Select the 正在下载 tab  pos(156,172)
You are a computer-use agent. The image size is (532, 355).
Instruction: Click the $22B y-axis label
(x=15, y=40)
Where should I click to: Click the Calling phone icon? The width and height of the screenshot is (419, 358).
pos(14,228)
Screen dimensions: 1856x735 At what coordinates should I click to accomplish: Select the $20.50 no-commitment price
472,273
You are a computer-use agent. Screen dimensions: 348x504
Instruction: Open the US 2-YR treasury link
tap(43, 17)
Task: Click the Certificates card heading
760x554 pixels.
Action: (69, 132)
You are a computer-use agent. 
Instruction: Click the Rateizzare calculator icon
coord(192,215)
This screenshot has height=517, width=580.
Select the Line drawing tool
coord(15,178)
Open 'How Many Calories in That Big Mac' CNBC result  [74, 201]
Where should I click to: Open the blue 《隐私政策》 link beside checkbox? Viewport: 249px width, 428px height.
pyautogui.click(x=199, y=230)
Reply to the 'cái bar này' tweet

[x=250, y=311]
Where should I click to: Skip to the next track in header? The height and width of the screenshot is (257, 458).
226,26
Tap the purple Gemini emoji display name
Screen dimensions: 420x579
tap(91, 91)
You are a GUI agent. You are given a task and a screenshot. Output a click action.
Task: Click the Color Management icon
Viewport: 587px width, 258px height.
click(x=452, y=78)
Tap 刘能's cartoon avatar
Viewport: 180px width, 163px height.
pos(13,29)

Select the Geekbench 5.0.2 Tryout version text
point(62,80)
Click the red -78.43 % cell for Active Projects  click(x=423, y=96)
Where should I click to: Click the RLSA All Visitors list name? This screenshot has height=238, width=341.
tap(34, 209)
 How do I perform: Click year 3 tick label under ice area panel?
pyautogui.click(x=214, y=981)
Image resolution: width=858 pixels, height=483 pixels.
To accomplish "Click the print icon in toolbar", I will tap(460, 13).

----

• **Instructions to follow**: Could you write out the full data verbatim?

• **Solution to this problem**:
Select the 正在下载 tab  pos(156,172)
You are a computer-use agent. The image size is (532, 355).
Instruction: Click the $22B y-axis label
(x=15, y=40)
Where should I click to: Click the Calling phone icon? The width and height of the screenshot is (419, 358).
pos(14,228)
Screen dimensions: 1856x735 At what coordinates should I click to accomplish: Select the $20.50 no-commitment price
472,273
You are a computer-use agent. Screen dimensions: 348x504
Instruction: Open the US 2-YR treasury link
tap(43, 17)
Task: Click the Certificates card heading
760x554 pixels.
Action: (69, 132)
You are a computer-use agent. 
Instruction: Click the Rateizzare calculator icon
coord(192,215)
This screenshot has height=517, width=580.
Select the Line drawing tool
coord(15,178)
Open 'How Many Calories in That Big Mac' CNBC result  [74, 201]
Where should I click to: Open the blue 《隐私政策》 link beside checkbox? Viewport: 249px width, 428px height.
pyautogui.click(x=199, y=230)
Reply to the 'cái bar này' tweet

[x=250, y=311]
Where should I click to: Skip to the next track in header? The height and width of the screenshot is (257, 458).
226,26
Tap the purple Gemini emoji display name
Screen dimensions: 420x579
tap(91, 91)
You are a GUI agent. You are given a task and a screenshot. Output a click action.
Task: Click the Color Management icon
Viewport: 587px width, 258px height.
click(x=452, y=78)
Tap 刘能's cartoon avatar
Viewport: 180px width, 163px height.
pos(13,29)

Select the Geekbench 5.0.2 Tryout version text
point(62,80)
Click the red -78.43 % cell for Active Projects  click(x=423, y=96)
Where should I click to: Click the RLSA All Visitors list name? This screenshot has height=238, width=341.
tap(34, 209)
 How do I perform: Click year 3 tick label under ice area panel?
pyautogui.click(x=214, y=981)
Image resolution: width=858 pixels, height=483 pixels.
To accomplish "Click the print icon in toolbar", I will tap(460, 13).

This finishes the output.